» **Task**:
Transcribe the following entries word for word. End with the line where "Task: Click the Parse" appears.

Record extracts below:

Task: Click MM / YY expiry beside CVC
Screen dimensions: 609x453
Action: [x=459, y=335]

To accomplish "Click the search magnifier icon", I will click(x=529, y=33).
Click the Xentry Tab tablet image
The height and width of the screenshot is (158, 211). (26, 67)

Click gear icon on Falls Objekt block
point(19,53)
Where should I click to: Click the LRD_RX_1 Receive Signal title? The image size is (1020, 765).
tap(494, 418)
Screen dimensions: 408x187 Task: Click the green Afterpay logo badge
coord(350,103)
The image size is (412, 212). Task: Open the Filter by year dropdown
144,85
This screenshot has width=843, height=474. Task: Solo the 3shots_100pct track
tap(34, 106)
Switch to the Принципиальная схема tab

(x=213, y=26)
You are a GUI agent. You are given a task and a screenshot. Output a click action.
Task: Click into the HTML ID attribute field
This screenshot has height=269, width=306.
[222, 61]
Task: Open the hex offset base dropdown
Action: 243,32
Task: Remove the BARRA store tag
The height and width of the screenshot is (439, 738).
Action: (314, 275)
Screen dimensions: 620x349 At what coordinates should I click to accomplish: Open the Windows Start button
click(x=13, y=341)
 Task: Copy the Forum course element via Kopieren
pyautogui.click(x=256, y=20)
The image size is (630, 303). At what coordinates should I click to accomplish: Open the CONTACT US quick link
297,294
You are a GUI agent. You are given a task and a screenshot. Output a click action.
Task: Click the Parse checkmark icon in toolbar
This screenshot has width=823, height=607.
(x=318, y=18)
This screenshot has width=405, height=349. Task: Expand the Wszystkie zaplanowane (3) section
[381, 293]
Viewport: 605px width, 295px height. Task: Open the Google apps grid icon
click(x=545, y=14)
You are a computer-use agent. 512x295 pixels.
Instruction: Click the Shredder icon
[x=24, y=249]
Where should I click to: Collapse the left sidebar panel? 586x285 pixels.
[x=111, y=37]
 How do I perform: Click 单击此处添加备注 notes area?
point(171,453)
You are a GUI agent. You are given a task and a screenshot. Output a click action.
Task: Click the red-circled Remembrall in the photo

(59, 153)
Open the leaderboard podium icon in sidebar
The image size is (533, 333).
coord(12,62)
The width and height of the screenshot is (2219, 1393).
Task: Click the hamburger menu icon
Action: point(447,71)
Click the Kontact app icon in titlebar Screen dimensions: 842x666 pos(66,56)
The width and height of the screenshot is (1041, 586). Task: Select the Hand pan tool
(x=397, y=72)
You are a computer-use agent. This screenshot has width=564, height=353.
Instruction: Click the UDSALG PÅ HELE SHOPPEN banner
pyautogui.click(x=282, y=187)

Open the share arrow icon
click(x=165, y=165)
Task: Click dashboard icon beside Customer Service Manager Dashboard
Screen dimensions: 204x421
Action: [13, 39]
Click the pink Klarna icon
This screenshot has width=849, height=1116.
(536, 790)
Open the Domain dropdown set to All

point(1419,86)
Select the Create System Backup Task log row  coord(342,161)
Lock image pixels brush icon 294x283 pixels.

End of Record extracts.

» **Written solution**:
Task: Click MM / YY expiry beside CVC
Screen dimensions: 609x453
Action: [x=459, y=335]

To accomplish "Click the search magnifier icon", I will click(x=529, y=33).
Click the Xentry Tab tablet image
The height and width of the screenshot is (158, 211). (26, 67)

Click gear icon on Falls Objekt block
point(19,53)
Where should I click to: Click the LRD_RX_1 Receive Signal title? The image size is (1020, 765).
tap(494, 418)
Screen dimensions: 408x187 Task: Click the green Afterpay logo badge
coord(350,103)
The image size is (412, 212). Task: Open the Filter by year dropdown
144,85
This screenshot has width=843, height=474. Task: Solo the 3shots_100pct track
tap(34, 106)
Switch to the Принципиальная схема tab

(x=213, y=26)
You are a GUI agent. You are given a task and a screenshot. Output a click action.
Task: Click into the HTML ID attribute field
This screenshot has height=269, width=306.
[222, 61]
Task: Open the hex offset base dropdown
Action: 243,32
Task: Remove the BARRA store tag
The height and width of the screenshot is (439, 738).
Action: (314, 275)
Screen dimensions: 620x349 At what coordinates should I click to accomplish: Open the Windows Start button
click(x=13, y=341)
 Task: Copy the Forum course element via Kopieren
pyautogui.click(x=256, y=20)
The image size is (630, 303). At what coordinates should I click to accomplish: Open the CONTACT US quick link
297,294
You are a GUI agent. You are given a task and a screenshot. Output a click action.
Task: Click the Parse checkmark icon in toolbar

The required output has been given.